To prevent floating fruit, allow the preserves to cool 5 minutes before filling jars. Gently stir the preserves to distribute the fruit then fill the jars, leaving 1/4" headspace. Process half-pints in a 200 degree water bath for 10 minutes, pint jars for 15 minutes.
Chunky Family-Style Applesauce
Makes about 4 pint jars or 2 quart jars (It made 2 quarts and nearly a pint for me.)
7 lb unblemished firm apples
2 c apple juice or water (I used cider.)
1 1/2 to 2 cups sugar
2 T strained fresh lemon juice
Core, peel, and chop the apples.
In an 8-qt pan, combine the apple juice or water and 1 c. of the sugar. Over medium-low heat, stirring constantly, heat the mixture until the sugar is completely dissolved. Add the apples.
Over medium-high heat, bring the fruit micture to a boil. Reduce the heat, cover and boil gently until the apples are soft and translucent, about 20 minutes. Stir occasionally to prevent sticking. Remove the pan from the heat.
Using a potato masher or the back of a large spoon, gently crush the apples to the desired texture. Stir in the remaining sugar to taste and add the lemon juice.

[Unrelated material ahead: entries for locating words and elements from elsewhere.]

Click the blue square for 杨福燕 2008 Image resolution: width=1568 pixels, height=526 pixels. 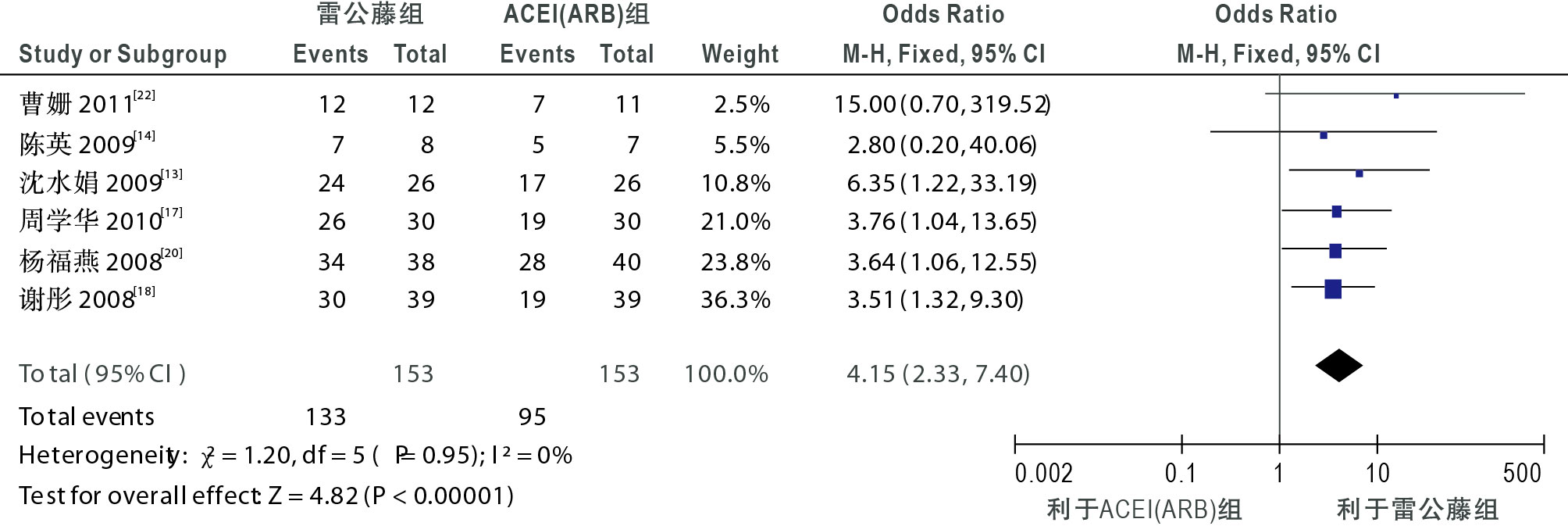(1335, 251)
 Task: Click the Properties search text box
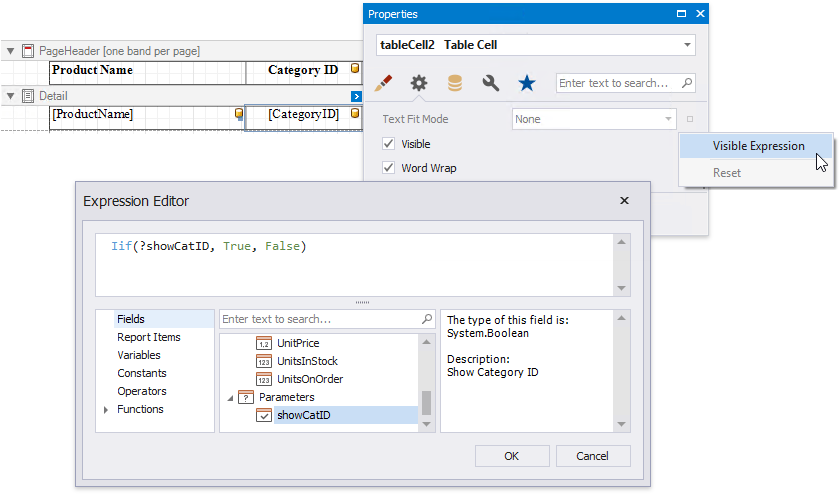pyautogui.click(x=618, y=83)
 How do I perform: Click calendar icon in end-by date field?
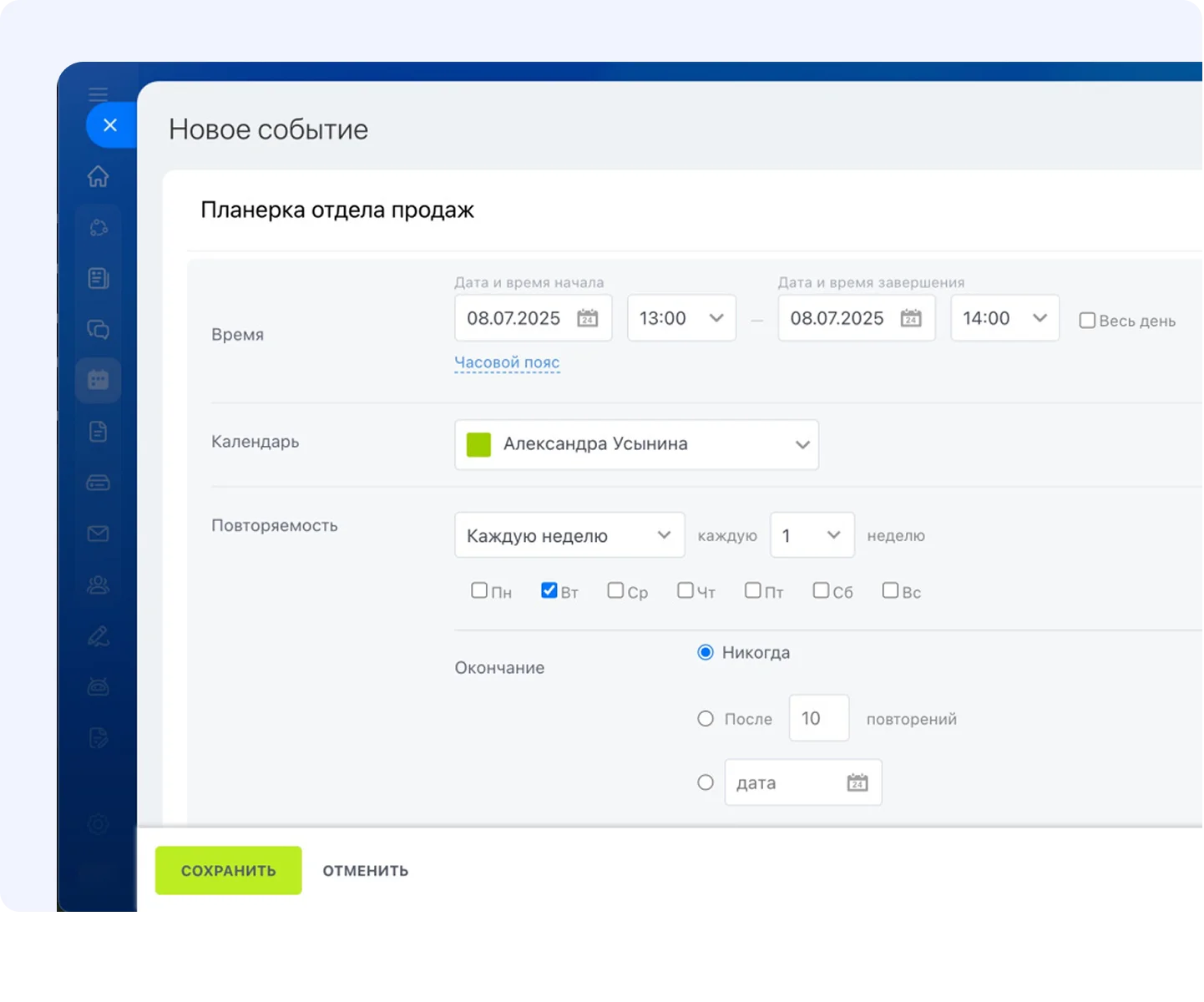point(857,782)
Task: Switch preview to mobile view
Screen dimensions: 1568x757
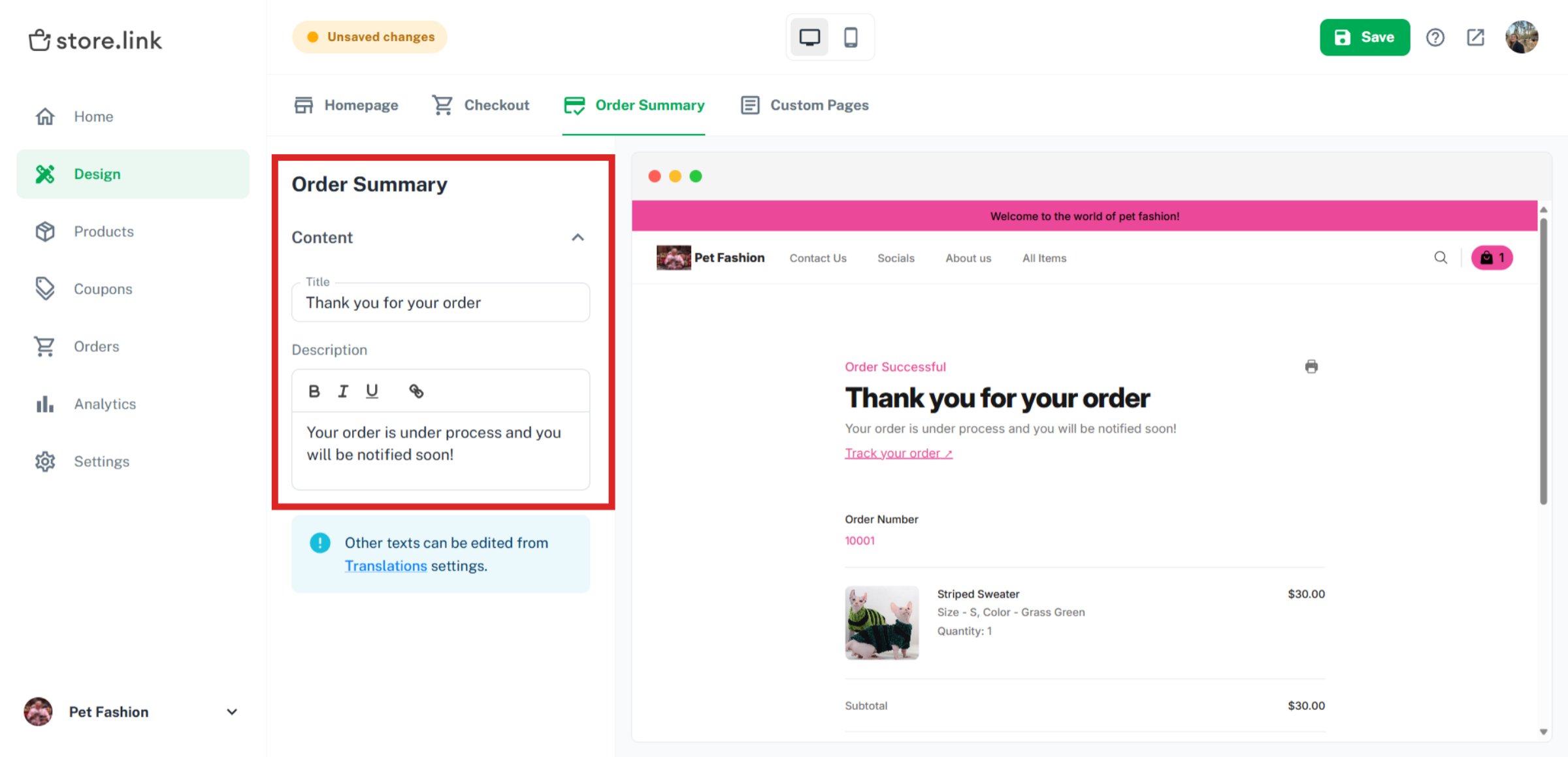Action: pos(851,37)
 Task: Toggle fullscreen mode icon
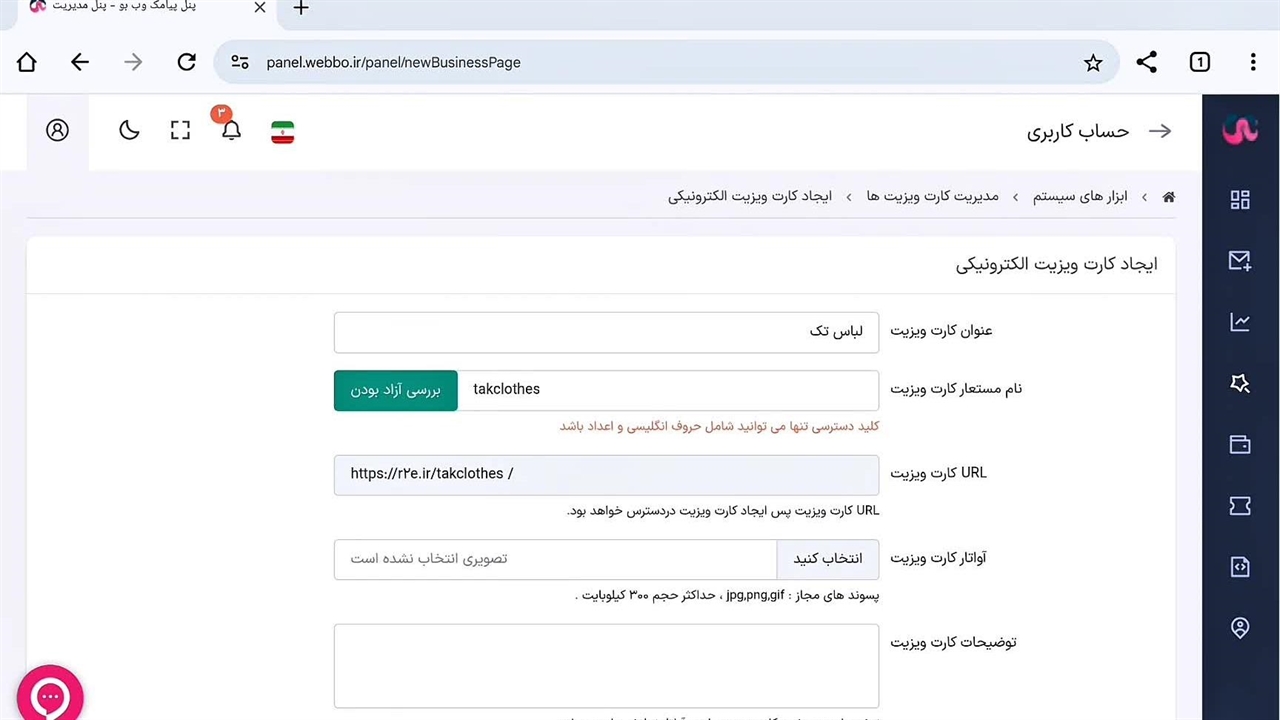click(180, 130)
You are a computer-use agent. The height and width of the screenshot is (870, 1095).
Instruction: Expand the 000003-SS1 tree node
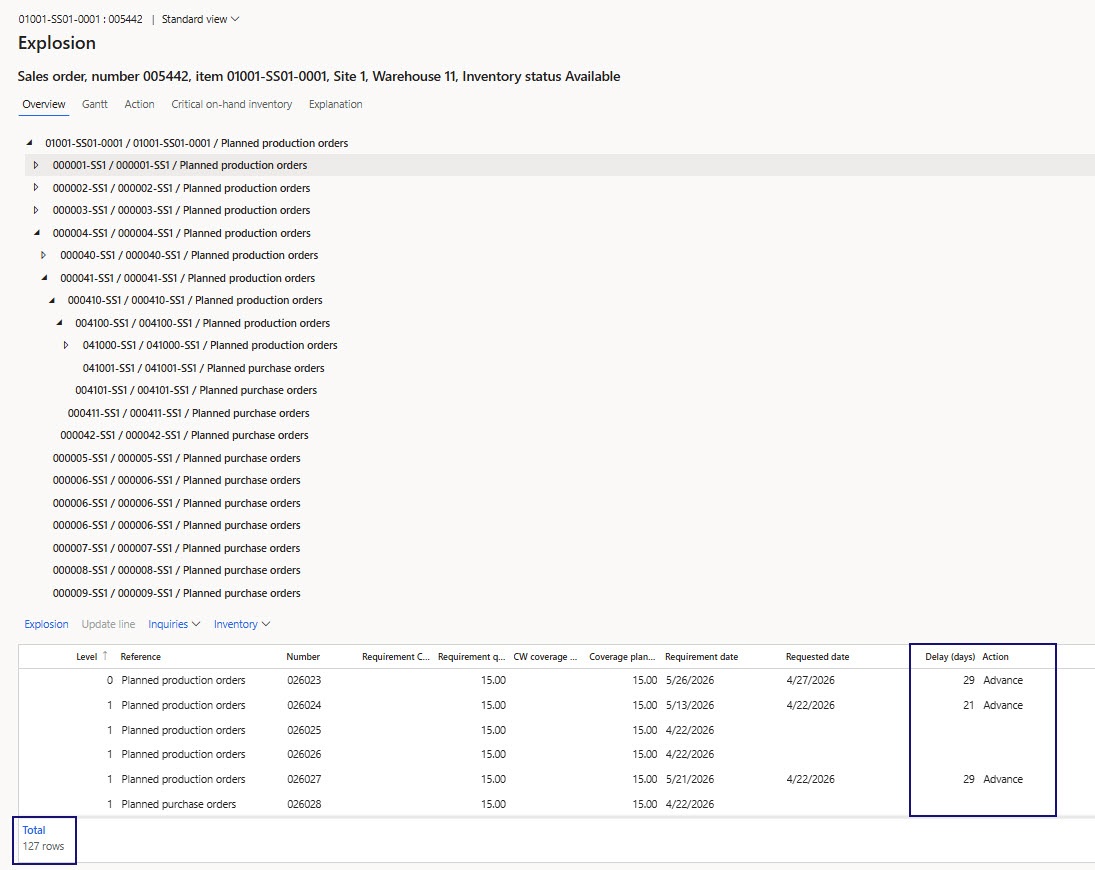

Over medium-low heat, stirring constantly, heat the mixture until the sugar is completely dissolved. Increase the heat to medium and bring the mixture to a boil. Reduce the heat and simmer, stirring frequently, until the sauce thickens, about 10 minutes. Remove the pan from the heat.
Ladle the sauce into hot jars, filling the jars about 1/3 full. Using a plastic spoon, press out any trapped air bubbles. Fill jars 2/3 full and repeat. Fill the jars, leaving about 1/2 inch headspace. Using a plastic knife or bubble freer, remove any remaining trapped air bubbles. Process both pint and quart jars in a 200 degree water bath for 20 minutes.